E se il contributo degli intervistati è fondamentale, lo è altrettanto l’apporto visivo di Philippe, che ha dovuto cambiare stile per cause di forza maggiore – il Covid rendeva impossibile fare la chiacchierate faccia a faccia – e quindi mai come prima (con la parziale eccezione del precedente The Taking, che però è stato appositamente concepito in tale maniera) si appoggia sul lato visivo, con il montaggio di spezzoni vari che accompagnano, completano e arricchiscono le parole scritte in modo divertente e a tratti anche inquietante (seppure in un contesto diverso, le immagini di Lynch rimangono una grande fonte di paura). Un viaggio illuminante nell’immaginario americano che forse non invoglierà i neofiti, perché all’interno della struttura coerente c’è comunque un approccio frammentario che si rivolge a chi la materia già la conosce, ma spingerà gli appassionati a rivedere il tutto con occhi nuovi, pronti a lasciare che Fleming e Lynch, due cineasti in dialogo perenne, ci trasportino al di là dell’arcobaleno.

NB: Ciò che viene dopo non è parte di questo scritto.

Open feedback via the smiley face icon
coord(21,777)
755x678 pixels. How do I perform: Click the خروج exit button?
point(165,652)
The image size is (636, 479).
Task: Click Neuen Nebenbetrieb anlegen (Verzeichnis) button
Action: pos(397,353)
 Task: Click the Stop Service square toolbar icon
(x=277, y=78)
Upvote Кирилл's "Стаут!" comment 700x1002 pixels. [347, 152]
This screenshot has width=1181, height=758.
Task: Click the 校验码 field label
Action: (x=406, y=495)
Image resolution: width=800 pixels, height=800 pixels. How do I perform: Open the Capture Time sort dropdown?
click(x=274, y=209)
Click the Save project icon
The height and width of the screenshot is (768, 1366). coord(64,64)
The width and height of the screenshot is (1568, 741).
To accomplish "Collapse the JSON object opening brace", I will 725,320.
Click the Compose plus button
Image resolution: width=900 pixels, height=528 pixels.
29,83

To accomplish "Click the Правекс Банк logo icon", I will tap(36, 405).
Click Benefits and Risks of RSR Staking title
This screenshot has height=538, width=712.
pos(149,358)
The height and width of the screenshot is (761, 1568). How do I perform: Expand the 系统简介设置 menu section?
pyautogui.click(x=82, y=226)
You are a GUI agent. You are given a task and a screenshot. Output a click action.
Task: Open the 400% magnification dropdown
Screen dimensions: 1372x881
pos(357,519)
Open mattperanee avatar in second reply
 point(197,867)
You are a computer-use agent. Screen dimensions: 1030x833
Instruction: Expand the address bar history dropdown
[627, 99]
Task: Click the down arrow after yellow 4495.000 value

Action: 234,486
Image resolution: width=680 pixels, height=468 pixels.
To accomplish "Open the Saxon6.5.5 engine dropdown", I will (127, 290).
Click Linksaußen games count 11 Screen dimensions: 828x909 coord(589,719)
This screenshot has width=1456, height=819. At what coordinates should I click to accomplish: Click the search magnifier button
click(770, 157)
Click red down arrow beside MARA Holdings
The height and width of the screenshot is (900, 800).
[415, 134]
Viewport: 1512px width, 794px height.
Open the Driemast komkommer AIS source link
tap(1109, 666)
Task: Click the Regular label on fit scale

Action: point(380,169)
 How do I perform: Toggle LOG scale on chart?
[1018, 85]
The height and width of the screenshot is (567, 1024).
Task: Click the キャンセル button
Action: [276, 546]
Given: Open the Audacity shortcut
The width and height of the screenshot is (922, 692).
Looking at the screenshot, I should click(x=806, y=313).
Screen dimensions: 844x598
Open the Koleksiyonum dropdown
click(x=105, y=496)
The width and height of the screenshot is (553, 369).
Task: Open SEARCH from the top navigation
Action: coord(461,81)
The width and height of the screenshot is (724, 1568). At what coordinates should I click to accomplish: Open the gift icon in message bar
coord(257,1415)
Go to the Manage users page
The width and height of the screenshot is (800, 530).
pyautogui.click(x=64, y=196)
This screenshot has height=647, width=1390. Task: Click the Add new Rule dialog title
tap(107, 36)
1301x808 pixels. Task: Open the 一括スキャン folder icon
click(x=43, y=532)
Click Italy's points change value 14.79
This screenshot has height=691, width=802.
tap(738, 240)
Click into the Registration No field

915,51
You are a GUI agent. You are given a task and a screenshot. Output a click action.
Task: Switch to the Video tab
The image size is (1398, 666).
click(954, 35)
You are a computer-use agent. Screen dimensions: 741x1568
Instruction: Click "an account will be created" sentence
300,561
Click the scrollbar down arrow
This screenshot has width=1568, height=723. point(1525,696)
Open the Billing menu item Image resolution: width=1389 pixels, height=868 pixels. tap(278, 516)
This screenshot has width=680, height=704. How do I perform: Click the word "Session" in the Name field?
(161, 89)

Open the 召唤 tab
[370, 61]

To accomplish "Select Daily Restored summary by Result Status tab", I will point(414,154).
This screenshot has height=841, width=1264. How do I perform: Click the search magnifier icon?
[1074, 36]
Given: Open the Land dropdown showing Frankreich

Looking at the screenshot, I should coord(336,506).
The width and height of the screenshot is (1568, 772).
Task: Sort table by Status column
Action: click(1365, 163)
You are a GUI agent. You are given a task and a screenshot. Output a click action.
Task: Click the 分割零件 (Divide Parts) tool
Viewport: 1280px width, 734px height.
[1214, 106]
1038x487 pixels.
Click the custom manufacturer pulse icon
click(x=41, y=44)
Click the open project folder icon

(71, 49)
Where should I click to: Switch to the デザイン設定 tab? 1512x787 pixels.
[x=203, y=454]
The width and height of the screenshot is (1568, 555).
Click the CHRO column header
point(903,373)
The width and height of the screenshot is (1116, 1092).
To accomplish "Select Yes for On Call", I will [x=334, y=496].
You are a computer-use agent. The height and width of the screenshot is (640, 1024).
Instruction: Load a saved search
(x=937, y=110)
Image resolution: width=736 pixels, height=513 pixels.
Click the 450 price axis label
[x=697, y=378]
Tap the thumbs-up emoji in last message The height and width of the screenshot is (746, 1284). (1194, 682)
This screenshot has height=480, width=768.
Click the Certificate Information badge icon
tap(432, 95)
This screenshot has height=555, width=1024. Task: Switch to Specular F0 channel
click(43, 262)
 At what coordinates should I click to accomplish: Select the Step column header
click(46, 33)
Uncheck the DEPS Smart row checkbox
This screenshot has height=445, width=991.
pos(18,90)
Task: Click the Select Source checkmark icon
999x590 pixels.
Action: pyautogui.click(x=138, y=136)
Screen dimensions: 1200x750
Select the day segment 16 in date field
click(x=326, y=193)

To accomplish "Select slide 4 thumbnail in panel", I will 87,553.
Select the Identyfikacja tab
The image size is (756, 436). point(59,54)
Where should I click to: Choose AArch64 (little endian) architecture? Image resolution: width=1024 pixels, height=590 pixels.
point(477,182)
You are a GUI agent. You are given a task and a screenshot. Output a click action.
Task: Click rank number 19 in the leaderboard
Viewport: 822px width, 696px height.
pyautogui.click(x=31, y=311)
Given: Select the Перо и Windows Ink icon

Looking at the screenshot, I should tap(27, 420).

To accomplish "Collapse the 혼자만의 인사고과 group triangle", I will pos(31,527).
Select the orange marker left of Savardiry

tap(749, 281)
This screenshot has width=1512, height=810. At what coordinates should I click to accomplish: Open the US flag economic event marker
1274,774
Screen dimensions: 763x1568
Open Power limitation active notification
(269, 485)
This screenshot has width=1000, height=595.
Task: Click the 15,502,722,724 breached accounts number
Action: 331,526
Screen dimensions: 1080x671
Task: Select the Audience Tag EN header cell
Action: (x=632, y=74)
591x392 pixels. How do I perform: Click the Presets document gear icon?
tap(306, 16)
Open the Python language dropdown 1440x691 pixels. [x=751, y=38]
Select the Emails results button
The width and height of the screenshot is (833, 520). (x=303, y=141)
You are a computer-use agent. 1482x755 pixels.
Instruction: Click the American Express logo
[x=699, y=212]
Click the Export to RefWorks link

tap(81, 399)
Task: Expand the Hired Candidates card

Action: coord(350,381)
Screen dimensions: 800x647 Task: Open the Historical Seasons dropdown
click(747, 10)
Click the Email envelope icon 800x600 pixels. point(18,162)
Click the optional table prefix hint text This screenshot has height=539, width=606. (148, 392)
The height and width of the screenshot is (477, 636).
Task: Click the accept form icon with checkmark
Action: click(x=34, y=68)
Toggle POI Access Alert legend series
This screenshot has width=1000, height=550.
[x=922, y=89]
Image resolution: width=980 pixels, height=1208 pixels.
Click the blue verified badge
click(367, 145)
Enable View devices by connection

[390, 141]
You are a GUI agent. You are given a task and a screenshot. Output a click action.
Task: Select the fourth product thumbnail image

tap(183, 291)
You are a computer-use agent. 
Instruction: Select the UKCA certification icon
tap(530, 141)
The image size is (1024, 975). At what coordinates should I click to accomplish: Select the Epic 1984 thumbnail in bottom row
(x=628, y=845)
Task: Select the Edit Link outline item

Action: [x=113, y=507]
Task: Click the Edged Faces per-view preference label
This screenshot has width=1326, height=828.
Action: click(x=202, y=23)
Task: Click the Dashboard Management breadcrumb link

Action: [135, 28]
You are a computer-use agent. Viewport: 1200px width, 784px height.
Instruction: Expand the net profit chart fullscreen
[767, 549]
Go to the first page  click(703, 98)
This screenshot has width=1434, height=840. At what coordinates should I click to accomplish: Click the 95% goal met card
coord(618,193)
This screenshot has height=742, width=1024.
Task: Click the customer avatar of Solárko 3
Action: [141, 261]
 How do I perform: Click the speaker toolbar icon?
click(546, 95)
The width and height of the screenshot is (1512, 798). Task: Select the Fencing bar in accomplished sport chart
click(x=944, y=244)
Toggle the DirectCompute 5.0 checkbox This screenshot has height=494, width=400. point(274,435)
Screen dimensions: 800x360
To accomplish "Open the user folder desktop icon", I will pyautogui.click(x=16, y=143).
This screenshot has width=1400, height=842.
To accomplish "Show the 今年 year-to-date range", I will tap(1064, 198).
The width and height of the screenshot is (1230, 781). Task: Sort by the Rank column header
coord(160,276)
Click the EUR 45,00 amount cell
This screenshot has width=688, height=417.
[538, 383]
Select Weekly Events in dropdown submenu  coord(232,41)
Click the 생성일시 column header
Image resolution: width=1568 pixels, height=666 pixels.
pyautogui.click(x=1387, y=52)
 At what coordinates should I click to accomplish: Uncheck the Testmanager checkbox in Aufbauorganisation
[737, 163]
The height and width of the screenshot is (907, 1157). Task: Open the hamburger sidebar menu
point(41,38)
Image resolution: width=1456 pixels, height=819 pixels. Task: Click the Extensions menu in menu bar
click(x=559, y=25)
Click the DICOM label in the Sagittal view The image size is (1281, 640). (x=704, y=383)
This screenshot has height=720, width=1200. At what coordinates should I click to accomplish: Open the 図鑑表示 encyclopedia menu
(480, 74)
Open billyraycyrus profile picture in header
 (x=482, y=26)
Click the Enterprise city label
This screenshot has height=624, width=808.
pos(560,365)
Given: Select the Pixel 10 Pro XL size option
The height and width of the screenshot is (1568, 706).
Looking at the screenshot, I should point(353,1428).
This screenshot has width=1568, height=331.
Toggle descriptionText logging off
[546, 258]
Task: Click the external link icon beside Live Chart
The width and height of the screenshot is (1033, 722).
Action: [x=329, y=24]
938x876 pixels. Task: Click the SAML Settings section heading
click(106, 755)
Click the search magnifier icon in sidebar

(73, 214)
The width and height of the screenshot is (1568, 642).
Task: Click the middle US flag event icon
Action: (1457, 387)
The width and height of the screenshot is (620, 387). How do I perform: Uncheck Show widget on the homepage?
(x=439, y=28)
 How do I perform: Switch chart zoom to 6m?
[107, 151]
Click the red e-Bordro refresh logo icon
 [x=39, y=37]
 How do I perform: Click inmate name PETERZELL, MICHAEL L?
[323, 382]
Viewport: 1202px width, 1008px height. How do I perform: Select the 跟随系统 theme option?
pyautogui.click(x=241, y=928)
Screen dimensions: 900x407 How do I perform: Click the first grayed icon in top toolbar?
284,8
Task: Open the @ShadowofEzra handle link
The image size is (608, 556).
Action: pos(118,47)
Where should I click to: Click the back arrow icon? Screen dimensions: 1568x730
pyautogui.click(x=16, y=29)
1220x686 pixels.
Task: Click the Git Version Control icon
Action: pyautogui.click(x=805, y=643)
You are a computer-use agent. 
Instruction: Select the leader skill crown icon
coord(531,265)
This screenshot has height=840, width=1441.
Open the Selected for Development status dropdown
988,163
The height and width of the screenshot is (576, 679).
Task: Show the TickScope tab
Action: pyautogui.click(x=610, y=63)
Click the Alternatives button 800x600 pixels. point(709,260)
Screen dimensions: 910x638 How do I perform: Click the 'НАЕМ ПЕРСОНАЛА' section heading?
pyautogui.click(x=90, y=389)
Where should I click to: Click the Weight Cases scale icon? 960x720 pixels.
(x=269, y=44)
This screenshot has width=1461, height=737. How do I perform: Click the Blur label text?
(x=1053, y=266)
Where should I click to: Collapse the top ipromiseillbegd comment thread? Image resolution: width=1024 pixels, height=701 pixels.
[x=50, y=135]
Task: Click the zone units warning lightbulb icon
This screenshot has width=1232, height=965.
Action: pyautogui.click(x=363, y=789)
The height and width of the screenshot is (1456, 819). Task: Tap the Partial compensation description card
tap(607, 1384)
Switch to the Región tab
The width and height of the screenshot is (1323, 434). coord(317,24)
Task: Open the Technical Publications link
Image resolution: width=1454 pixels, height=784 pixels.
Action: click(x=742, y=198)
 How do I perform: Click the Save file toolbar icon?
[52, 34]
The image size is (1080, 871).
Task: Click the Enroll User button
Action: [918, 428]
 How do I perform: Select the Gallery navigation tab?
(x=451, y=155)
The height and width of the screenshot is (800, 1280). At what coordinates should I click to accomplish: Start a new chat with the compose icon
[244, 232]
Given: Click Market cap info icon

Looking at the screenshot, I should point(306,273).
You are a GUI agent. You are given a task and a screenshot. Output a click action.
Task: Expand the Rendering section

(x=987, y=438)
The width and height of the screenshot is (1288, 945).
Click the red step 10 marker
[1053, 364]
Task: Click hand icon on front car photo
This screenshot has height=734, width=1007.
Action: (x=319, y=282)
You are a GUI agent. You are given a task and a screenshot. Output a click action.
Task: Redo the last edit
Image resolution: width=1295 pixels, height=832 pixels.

E voi cosa ne pensate di questo? Siete d'accordo con le nostre riflessioni?
Se volete commentare a caldo la recensione insieme alla redazione e agli altri lettori, unitevi al nostro nuovissimo gruppo Telegram ScreenWorld Assemble! dove troverete una community di persone con interessi proprio come i vostri e con cui scambiare riflessioni su tutti i contenuti originali di ScreenWorld ma anche sulle ultime novità riguardanti cinema, serie, libri, fumetti, giochi e molto altro!
La recensione in breve
In Lynch/Oz, Alexandre O. Philippe cerca di decodificare il cinema di David Lynch con un intrigante, immaginifico viaggio che va dal Kansas a Twin Peaks passando per l'evoluzione della cultura popolare americana, attraverso interviste a registi e critici.